-------- Task input

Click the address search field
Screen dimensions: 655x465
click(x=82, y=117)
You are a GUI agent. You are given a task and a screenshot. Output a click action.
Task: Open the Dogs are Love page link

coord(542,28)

----------------

◆ **Work instruction**:
The listing above is to be copied exactly, in full.

◆ **Response for this exercise**:
Click the address search field
Screen dimensions: 655x465
click(x=82, y=117)
You are a GUI agent. You are given a task and a screenshot. Output a click action.
Task: Open the Dogs are Love page link

coord(542,28)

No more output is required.